Many pastors asked their parishioners to donate money to the church. While most of these pastors use the money for Christian causes, Lamor Whitehead, also known as New York City’s “Bling Pastor,” was arrested by federal agents after he allegedly scammed his parishioners out of more than one hundred thousand dollars in money donated to his church. Now, if Whitehead is convicted in court, he faces up to sixty-five years behind bars for what he did to the loyal people following his church in order to get closer to God.
Although Whitehead’s attorney insists that he is innocent of all charges, the federal agents believe he committed the crimes he stands accused of. Whitehead was charged with two counts of wire fraud, one count of extortion, and one count of making material false statements.
Whitehead famously headed up Brooklyn’s Leaders of Tomorrow International Church, which gladly accepted donations and tithes from people across the country. The pastor would preach the prosperity gospel in which people donate money to his cause in order to receive blessings from God.
If you’re not familiar with Whitehead as the leader of the Leaders of Tomorrow International Church, you might recognize his name from the headlines earlier this year when he was robbed at gunpoint by two men while he was delivering a live-streamed sermon. Those men were both arrested and are expected to stand trial for their misdeeds early in 2023.
In other news, Whitehead previously served two years in state prison for charges related to multiple counts of identity fraud and grand larceny. He was released from state prison early on good behavior after he was convicted in 2006.
Monday’s charges against Whitehead claim that he scammed one of his loyal parishioners out of about $90,000 of her retirement savings. In his preaching, he promised to use the money to buy the victim a house. Instead, he allegedly spent the money on luxury goods and clothing for himself.

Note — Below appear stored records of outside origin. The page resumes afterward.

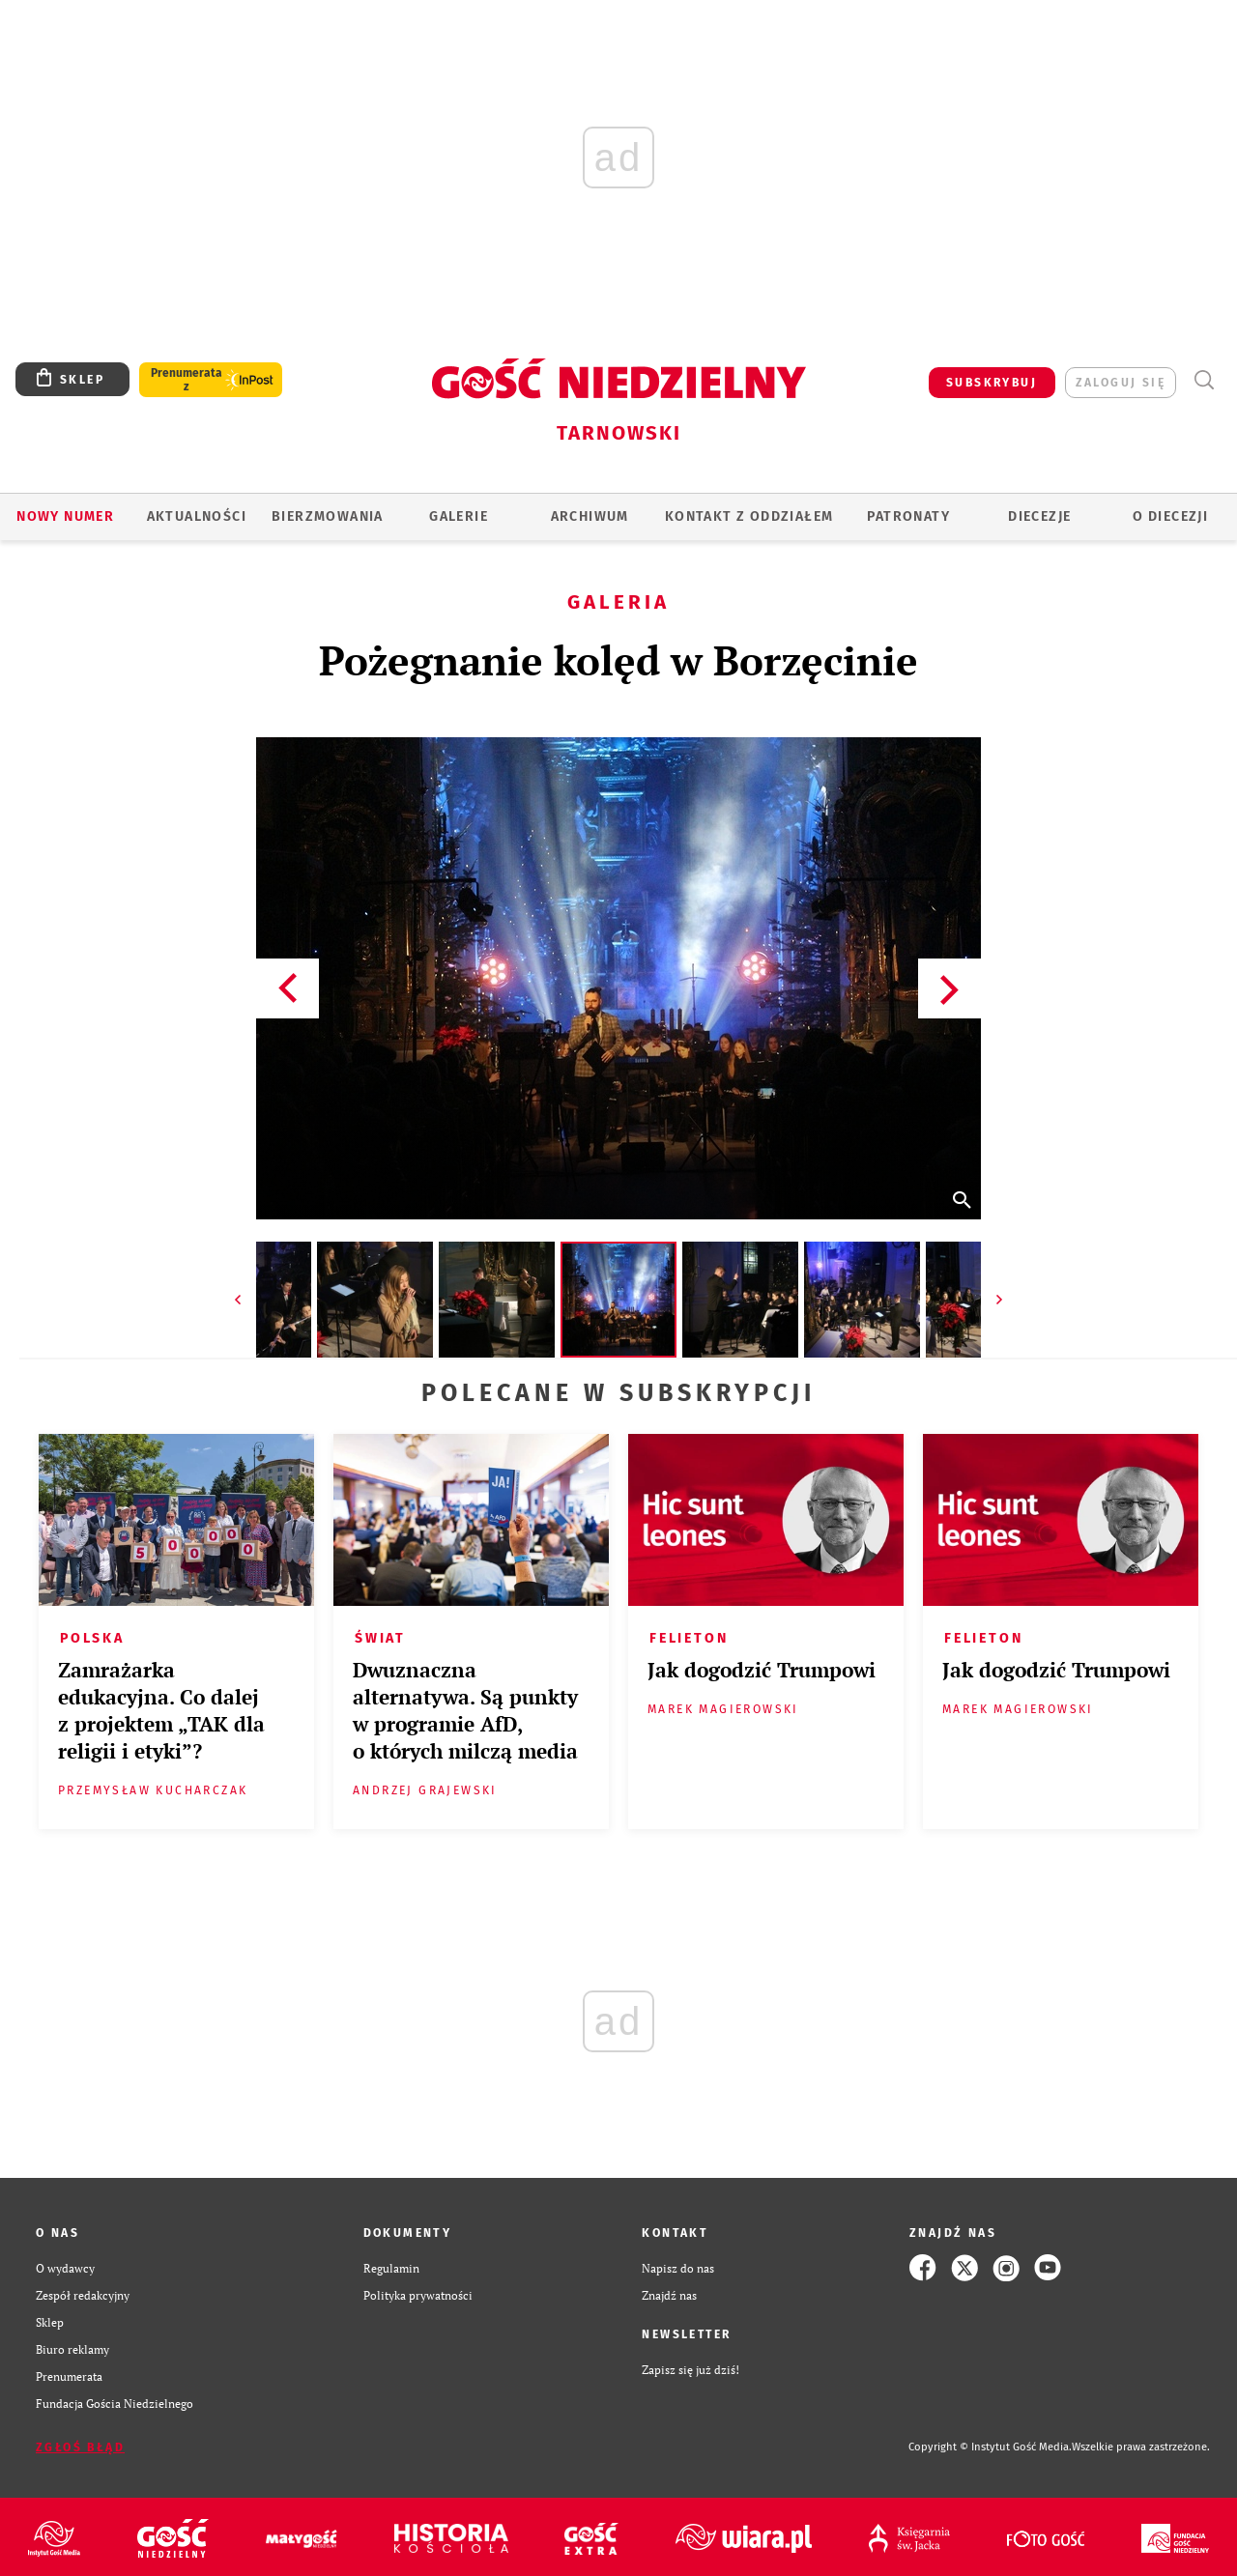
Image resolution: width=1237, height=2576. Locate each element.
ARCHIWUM (590, 516)
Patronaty (908, 516)
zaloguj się (1120, 382)
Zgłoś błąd (80, 2447)
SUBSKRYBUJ (991, 382)
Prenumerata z (186, 379)
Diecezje (1039, 516)
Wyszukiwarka (1204, 380)
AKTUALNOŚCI (196, 516)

Federal authorities claim that Whitehead had numerous communications with the victim and her son. They communicated via text message and the internet before the woman and her son wired the bling pastor tens of thousands of dollars across state lines in order that they receive the blessing of a higher power in return.
Federal authorities did not list the victim. However, the details of the case seem to match a civil lawsuit brought forward by Pauline Anderson over the summer of 2022.

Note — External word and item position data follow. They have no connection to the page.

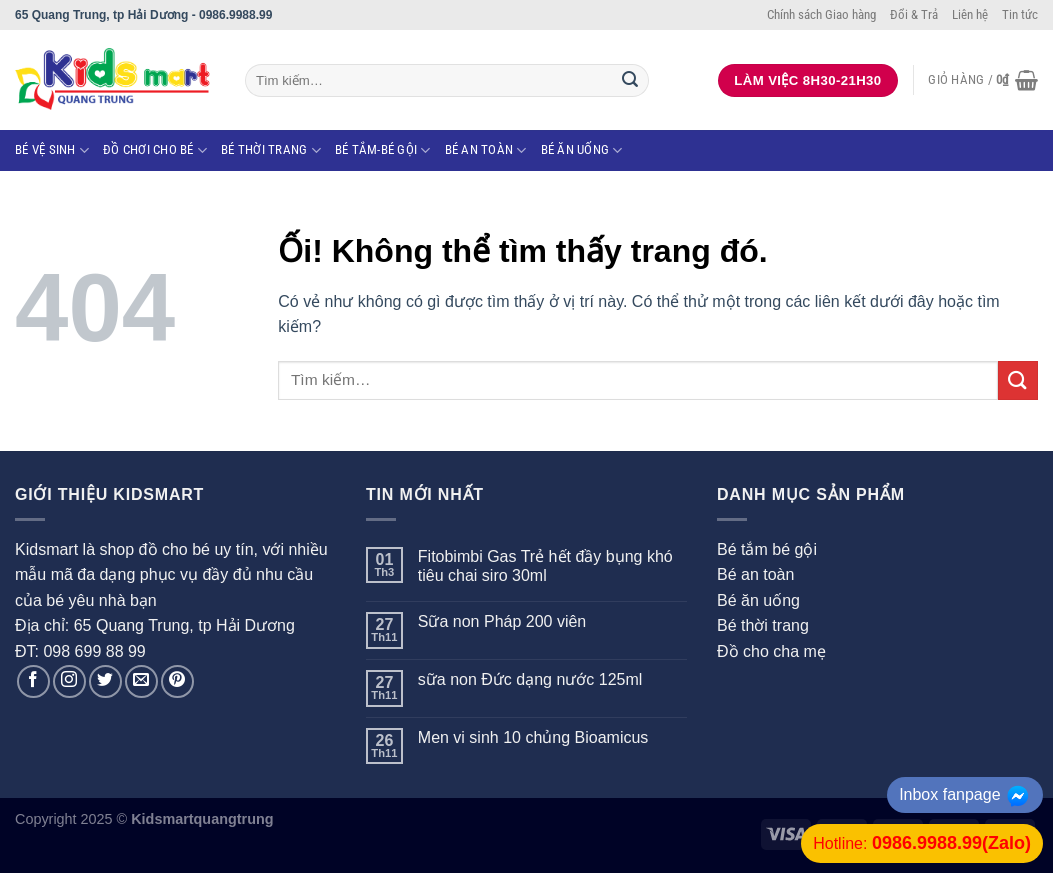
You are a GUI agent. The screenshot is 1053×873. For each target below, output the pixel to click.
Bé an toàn (486, 150)
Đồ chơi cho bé (155, 150)
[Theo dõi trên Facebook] (33, 681)
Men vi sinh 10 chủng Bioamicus (533, 737)
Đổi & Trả (914, 14)
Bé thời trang (271, 150)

In her Brooklyn Supreme Court filing, Anderson claimed that she visited the Leaders of Tomorrow International Church in 2020 while she was recovering from surgery. During her time at the Brooklyn church, she revealed to the pastor that she was struggling to pay her mortgage, and he offered to help her.
When he asked her to give him her life savings, she was doubtful but ultimately decided to give Pastor Whitehead her retirement savings “because he was a supposed man of the cloth and had previously helped her own son secure housing for himself.”
Anderson was seeking $1 million in damages through the alleged scam.